By Frank Neilson
Daily Story Publishing Company, August 5, 1903.
Flip th’ piller a leetle higher up, Mirey," said the old man peevishly. Th’ cher hurts my back—an’ th’ sun’s a shinin' right’n my eyes.”
The girl tenderly adjusted the pillow and with masculine strength, lifted the crude chair with its paralyzed burden to a shadier spot under the apple tree.
“Ye ain’t a treatin’ Jake right, Mirey,” grumbled the old man. ‘‘He ain’t said nothin’, but I kin see it; an' you a goin’ ta marry him this fall.”
“Mebbe I am—mebbe I ain’t,” the girl said, impatiently.

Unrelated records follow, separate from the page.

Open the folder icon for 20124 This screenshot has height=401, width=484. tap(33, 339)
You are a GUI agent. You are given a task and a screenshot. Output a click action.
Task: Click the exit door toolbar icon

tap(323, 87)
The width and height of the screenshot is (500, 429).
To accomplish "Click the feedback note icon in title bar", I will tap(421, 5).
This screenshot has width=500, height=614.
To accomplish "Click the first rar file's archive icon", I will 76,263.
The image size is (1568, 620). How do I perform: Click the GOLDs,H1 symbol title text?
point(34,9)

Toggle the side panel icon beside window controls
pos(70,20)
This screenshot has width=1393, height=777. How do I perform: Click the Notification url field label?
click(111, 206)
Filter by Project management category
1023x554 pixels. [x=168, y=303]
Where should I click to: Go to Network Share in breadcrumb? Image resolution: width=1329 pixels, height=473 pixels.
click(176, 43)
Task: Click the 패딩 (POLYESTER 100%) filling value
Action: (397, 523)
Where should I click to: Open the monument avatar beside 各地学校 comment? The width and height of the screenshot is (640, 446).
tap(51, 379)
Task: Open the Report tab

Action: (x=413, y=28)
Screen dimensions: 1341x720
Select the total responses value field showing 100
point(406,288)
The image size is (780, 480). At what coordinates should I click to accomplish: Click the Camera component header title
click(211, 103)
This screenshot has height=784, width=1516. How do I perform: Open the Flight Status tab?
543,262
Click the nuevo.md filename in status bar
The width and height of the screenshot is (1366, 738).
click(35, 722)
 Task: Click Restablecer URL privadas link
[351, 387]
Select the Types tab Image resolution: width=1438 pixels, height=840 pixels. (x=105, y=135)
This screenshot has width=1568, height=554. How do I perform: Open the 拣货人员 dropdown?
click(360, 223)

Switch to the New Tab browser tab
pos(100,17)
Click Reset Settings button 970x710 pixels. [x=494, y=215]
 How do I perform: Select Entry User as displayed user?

The old man looked up at her anxiously.
"I knowed it,” he exclaimed. “I’ve seed it a-comin’ ever sence that Evans, come a snoop-in’ ’round here, a pizenin’ yer mind with his stories ’bout fine houses, an’ great ladies, an’ dresses, an’ dimunds. What brought him ’way up here in this wild place? Who knows, what he is, ennyhow? Like as not he’s one of them revnoo spies.”
“Ye’ve got no call to slander him that a way, pap,” retorted the girl hotly. “Lots of them city folks spends their vacations in th’ mountains. An’ ennybody kin see he’s a gentleman. He ain’t no spy.”
These were hot words over the young city man, leaving the old man sullen and dissatisfied and the girl defiant. As she turned to go he said: “Mirey, they’s sumthin’ I clean forgot to tell Jake when he come by, an’ I must see him. He ain’t more'n half way to th’ still, yit. Run, Mirey, ye must bring him back.”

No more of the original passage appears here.